TEKS BACAAN.
Kekerasan dalam bahasa adalah tanda kekerasan dalam pikiran. Dan, kekerasan dalam pikiran adalah tanda kemacetan dalam capaian cita-cita. Kemacetan cita-cita adalah suasana kita semua kini.
Apa dosa terbesar pemerintahan Indonesia terhadap warganya sejak Orde Baru? Adalah beragama “pertumbuhan.” Iman pada pembangunan berdimensi pertumbuhan inilah “dosa asal dan dosa induk” yang tak banyak dipahami presiden-presiden kita.
Ilusi pertumbuhan itu memabukkan. Ia jadi mantra sakti para agen kolonial saat merampok suatu negara. Ia jadi azimat kurap para begundal saat menipu suatu bangsa. Mereka berfatwa, “hanya dengan pertumbuhan” suatu bangsa bisa sejahtera!
Serbuan Investor Asing-Aseng Tak Peduli Dengan Nilai-Nilai Lokal
Pertumbuhan ekonomi pada awalnya diartikan sebagai proses kenaikan kapasitas produksi suatu perekonomian yang diwujudkan dalam bentuk kenaikan pendapatan nasional. Dus, pertumbuhan ekonomi merupakan indikasi keberhasilan pembangunan ekonomi.
Tetapi, dalam perkembangannya, teori pertumbuhan ini menikah dengan matematika sehingga melahirkan anak haram ekonometrika. Satu kurikulum baru di mana semua hal ikhwal pembangunan diukur dengan sendi angka-angka minus kemanusiaan.
Karenanya, roadmap pertumbuhan adalah penanaman modal asing dan penciptaan hutang luar negeri. Akibatnya terjadi serbuan investor asing-aseng yang tak peduli dengan nilai-nilai lokal.
Tanpa disadari, kebijakan penarikan investor ini mengakibatkan undang-undang Indonesia (yang mengatur arus modal) menjadi paling liberal di dunia internasional. Saat yang sama juga menghasilkan intensifikasi pertanian dan deindustrialisasi nasional plus penggadaian murah aset strategis (BUMN).
Hilirnya adalah pemerintahan sentralistik yang buas, lahirnya kota-kota baru yang amoral: urban, kemacetan, kebusukan, banjir dan keruwetan tiada tara. Yang dikejar adalah akumulasi angka, deret ukur, grafik-grafik yang ilusif dan cenderung manipulatif. Orientasinya kapital. Yang dipuja harta benda. Yang dipeluk gengsi dan citra.
Akibatnya, pemerintah absen di mana saja. Pemerintah lupa membangun tata kelola yang bersih, efektif, demokratis dan amanah yang memberikan prioritas pada upaya memulihkan kepercayaan publik pada institusi-institusi demokrasi dengan melanjutkan konsolidasi demokrasi melalui reformasi sistem kepartaian, pemilu, dan lembaga perwakilan.

(Contoh penentuan posisi pada layar)
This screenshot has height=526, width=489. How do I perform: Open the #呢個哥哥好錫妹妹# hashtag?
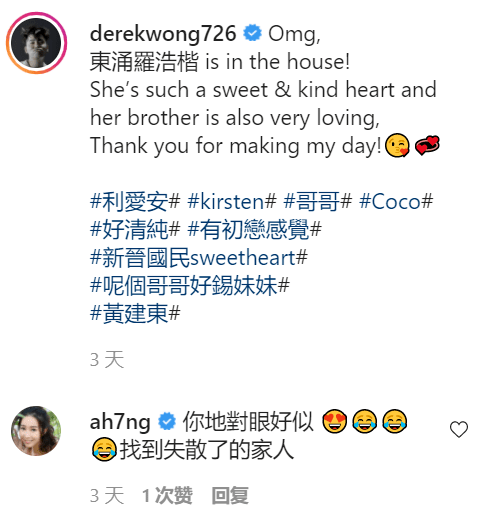pos(190,286)

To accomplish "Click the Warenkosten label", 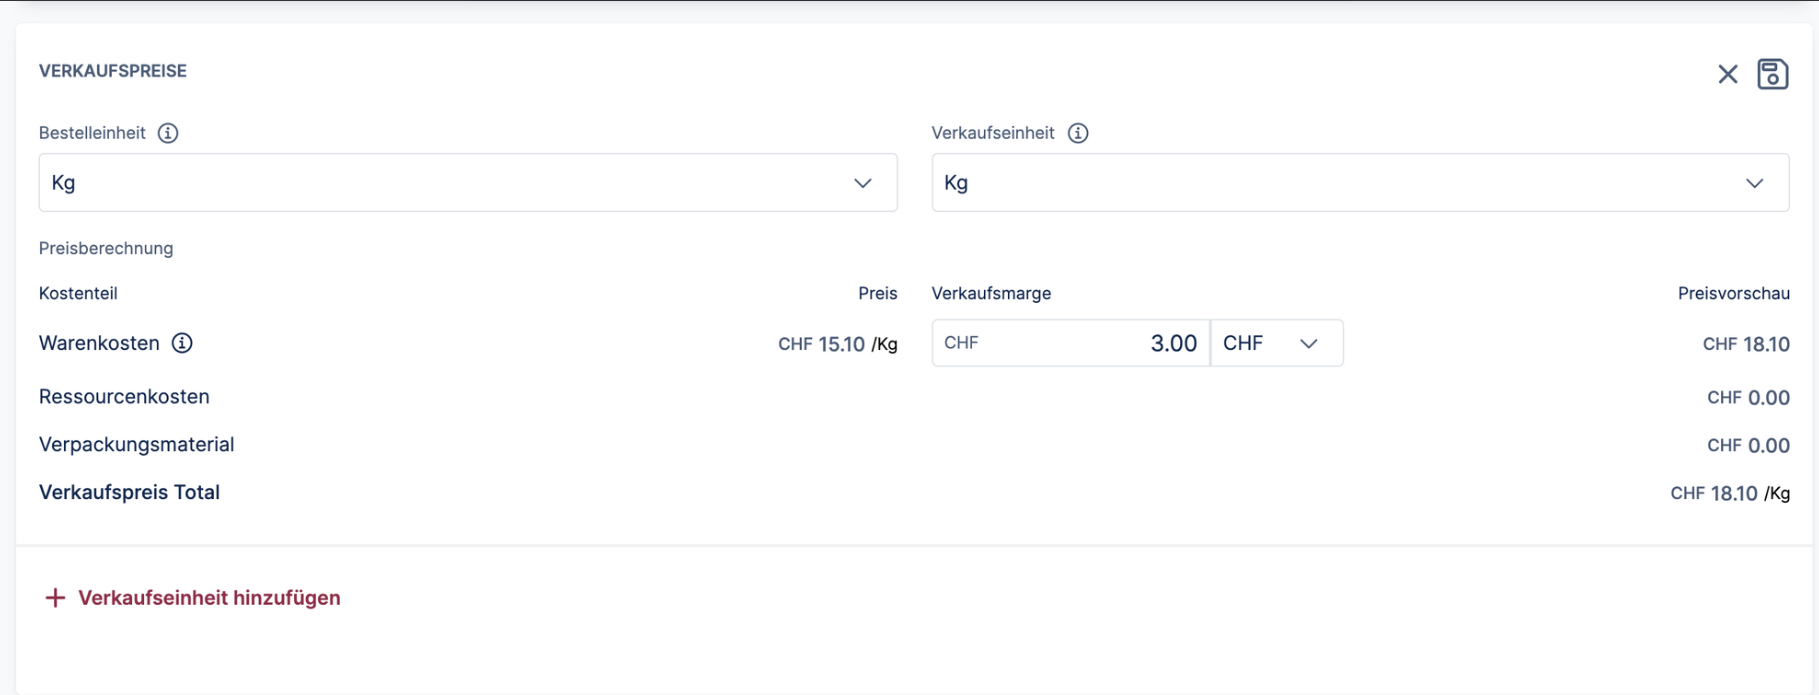I will [x=99, y=343].
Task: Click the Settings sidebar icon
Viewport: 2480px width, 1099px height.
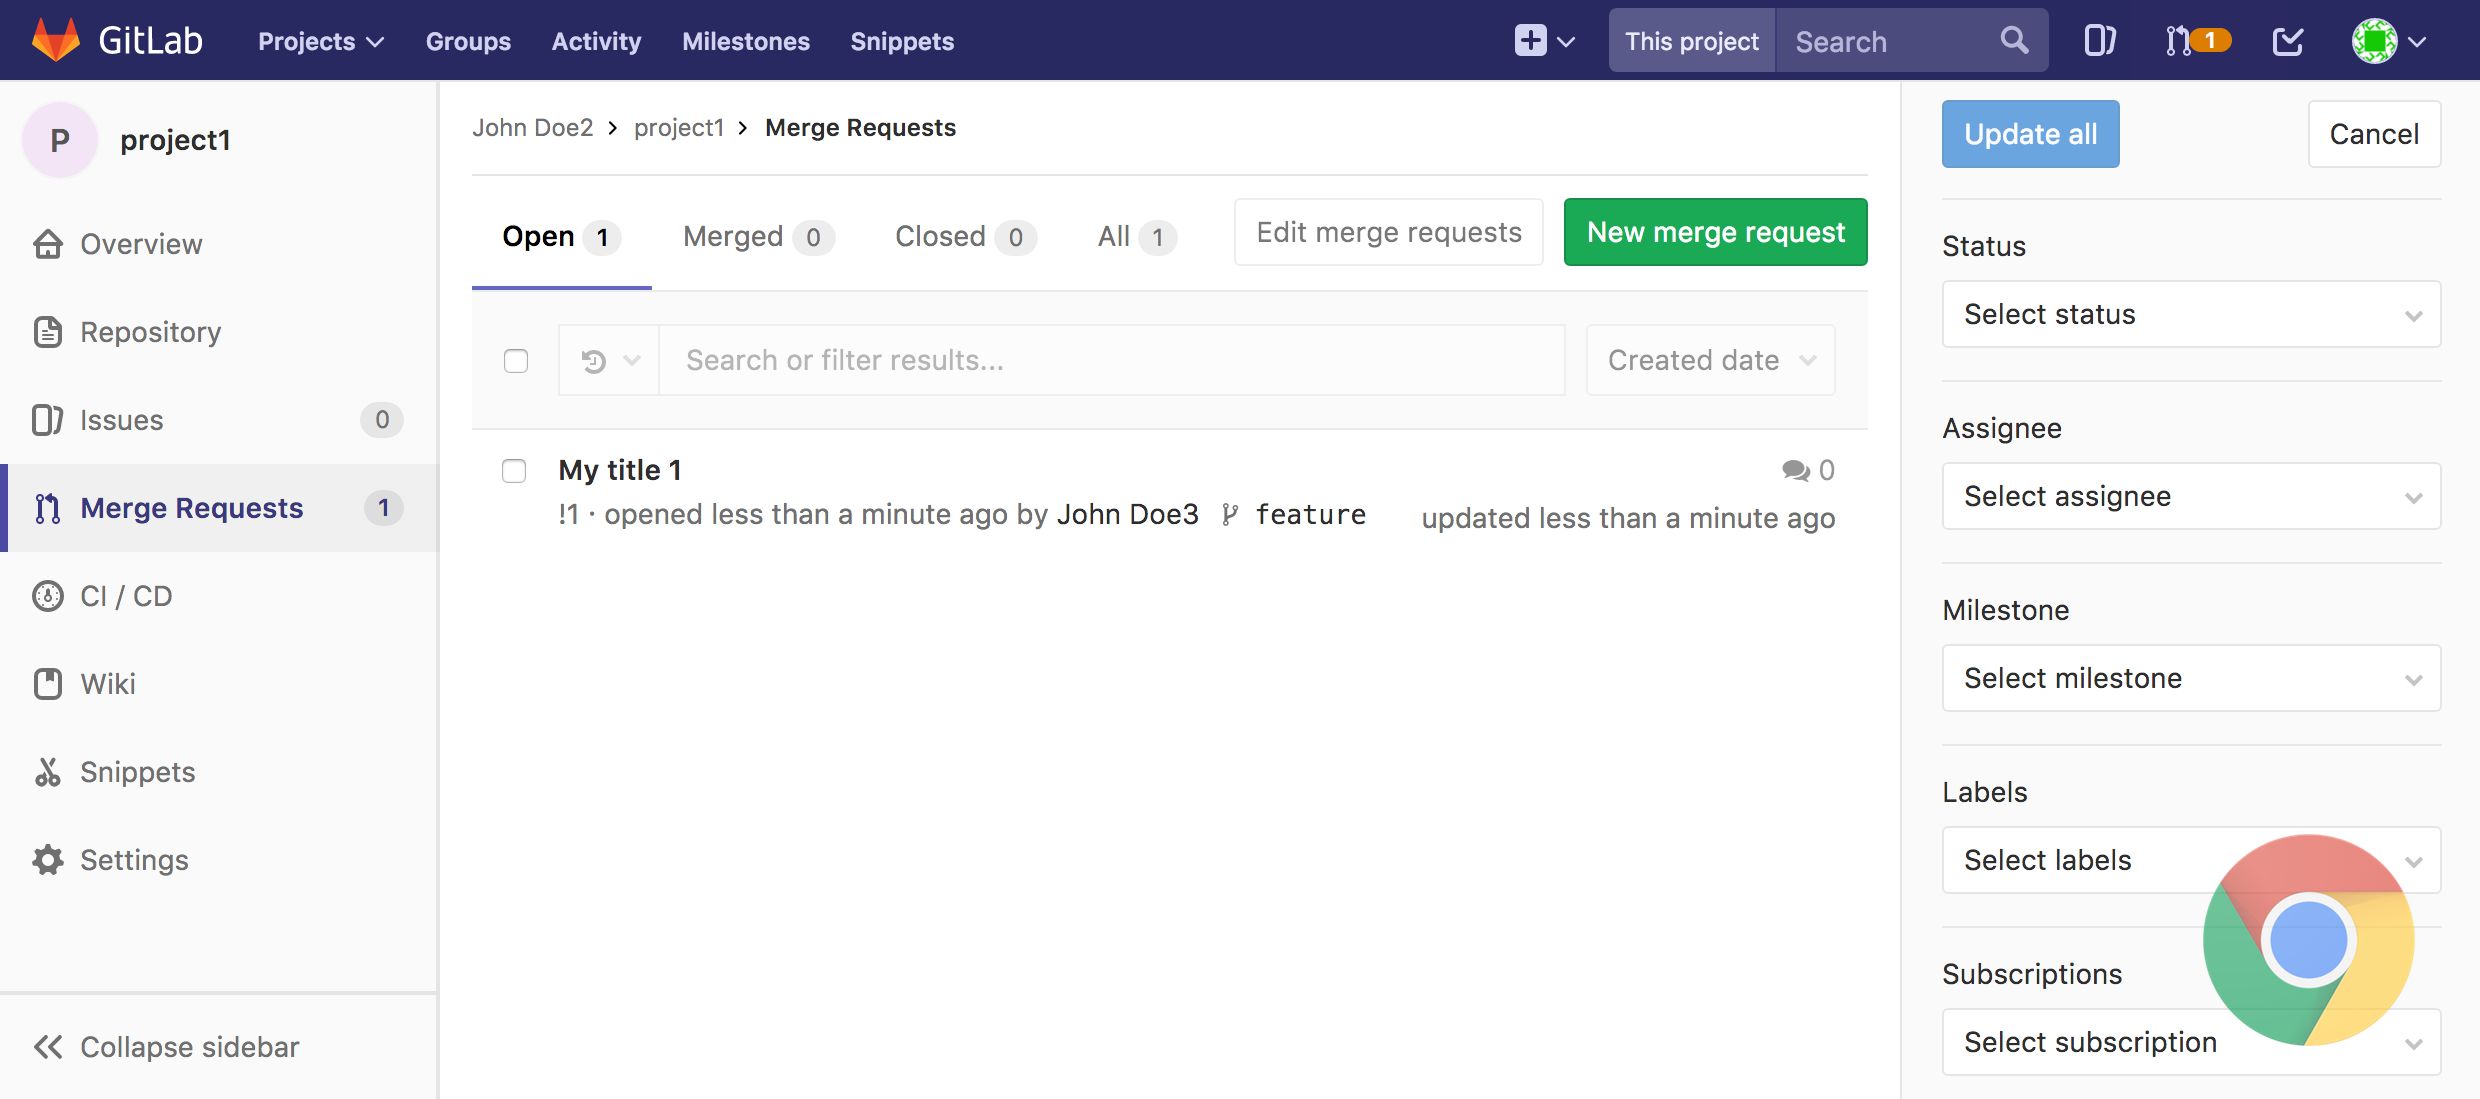Action: [49, 860]
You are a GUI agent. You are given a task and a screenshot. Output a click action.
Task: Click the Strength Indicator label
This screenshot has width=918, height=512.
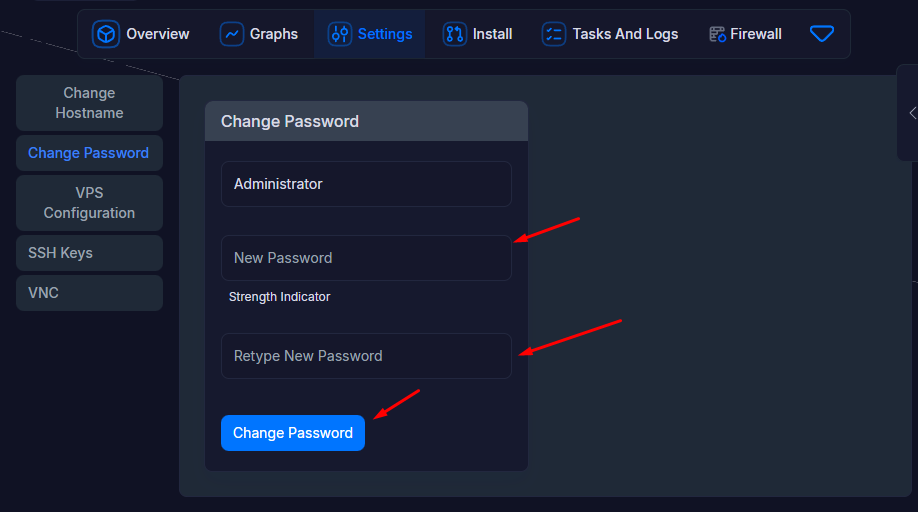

TUGAS SISWA.
Salin persis bagian teks tentang ideologi pertumbuhan, dimulai dengan "Hilirnya adalah pemerintahan" dan berlanjut hingga "gengsi dan citra.".

PENYELESAIAN.
Hilirnya adalah pemerintahan sentralistik yang buas, lahirnya kota-kota baru yang amoral: urban, kemacetan, kebusukan, banjir dan keruwetan tiada tara. Yang dikejar adalah akumulasi angka, deret ukur, grafik-grafik yang ilusif dan cenderung manipulatif. Orientasinya kapital. Yang dipuja harta benda. Yang dipeluk gengsi dan citra.